Two Qwen3 models on one DGX Spark: the residency math
2 days ago
- #GPU-memory-management
- #local-LLM
- #vLLM
- The author runs an agent stack with Hermes on a workstation and models on a DGX Spark over LAN, using an HTTP proxy for communication.
- As the Hermes agent fleet grew, load increased, challenging a single-model server setup, leading to a shift from ollama to vLLM for better memory management.
- vLLM offers features like PagedAttention for KV cache reclamation and gpu_memory_utilization for per-container memory budgeting, enabling coresidency of multiple models.
- The goal was to run Qwen3-Next-80B-Instruct-FP8 for heavy tasks and Qwen3-4B-Instruct-2507 for quick tasks on one Spark, accessible via a single LiteLLM proxy endpoint.

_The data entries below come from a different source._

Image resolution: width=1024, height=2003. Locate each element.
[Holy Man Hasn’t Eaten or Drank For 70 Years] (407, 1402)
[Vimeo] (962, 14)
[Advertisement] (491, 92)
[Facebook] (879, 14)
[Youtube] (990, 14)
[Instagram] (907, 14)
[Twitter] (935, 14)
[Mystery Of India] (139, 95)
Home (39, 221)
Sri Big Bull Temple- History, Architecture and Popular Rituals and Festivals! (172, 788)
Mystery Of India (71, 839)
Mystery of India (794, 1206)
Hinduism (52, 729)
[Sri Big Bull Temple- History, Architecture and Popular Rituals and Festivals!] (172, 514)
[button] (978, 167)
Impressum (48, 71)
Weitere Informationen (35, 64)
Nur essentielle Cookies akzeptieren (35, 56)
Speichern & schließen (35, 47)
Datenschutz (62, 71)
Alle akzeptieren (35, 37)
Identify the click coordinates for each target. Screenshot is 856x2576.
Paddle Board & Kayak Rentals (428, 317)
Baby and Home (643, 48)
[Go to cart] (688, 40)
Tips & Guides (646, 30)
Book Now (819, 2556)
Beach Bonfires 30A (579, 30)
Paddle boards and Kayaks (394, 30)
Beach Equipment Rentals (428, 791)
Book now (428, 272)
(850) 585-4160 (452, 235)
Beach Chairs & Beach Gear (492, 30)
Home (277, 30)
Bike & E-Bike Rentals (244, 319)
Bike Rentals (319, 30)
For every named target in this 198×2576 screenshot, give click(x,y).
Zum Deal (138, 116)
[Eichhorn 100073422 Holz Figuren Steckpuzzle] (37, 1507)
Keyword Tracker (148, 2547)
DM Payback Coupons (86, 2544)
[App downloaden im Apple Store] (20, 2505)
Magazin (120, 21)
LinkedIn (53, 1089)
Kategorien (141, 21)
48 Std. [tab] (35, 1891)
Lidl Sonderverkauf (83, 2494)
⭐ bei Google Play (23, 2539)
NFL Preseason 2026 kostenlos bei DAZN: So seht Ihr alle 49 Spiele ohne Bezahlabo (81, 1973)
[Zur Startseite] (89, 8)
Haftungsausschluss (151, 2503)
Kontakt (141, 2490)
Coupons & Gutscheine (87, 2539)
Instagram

- Initial attempts failed due to memory issues: gpu_memory_utilization targets total GPU memory, not free memory, requiring co-resident processes to sum below ~0.95 to avoid OOM.
- Tool call issues arose with Qwen3-Next-80B-Thinking model, which only supports thinking mode and doesn't emit tool calls automatically; swapping to an Instruct model fixed this.
- Adjusting model parameters (e.g., max_model_len) for coresidency revealed that on Qwen3-Next, KV pool demand is influenced by Mamba state alignment, not just attention KV.
- Key insights: gpu_memory_utilization is a snapshot at process start against total memory, not free memory; actual residency after stabilization is crucial for planning.
- A playbook for two-model deployment: load the larger model first, measure actual residency with nvidia-smi, then size the smaller model's allocation against free memory minus overhead.
- Action item: Check current vLLM deployment with nvidia-smi to compare actual memory used vs. gpu_memory_utilization target; if divergence exceeds 10%, adjust sizing empirically.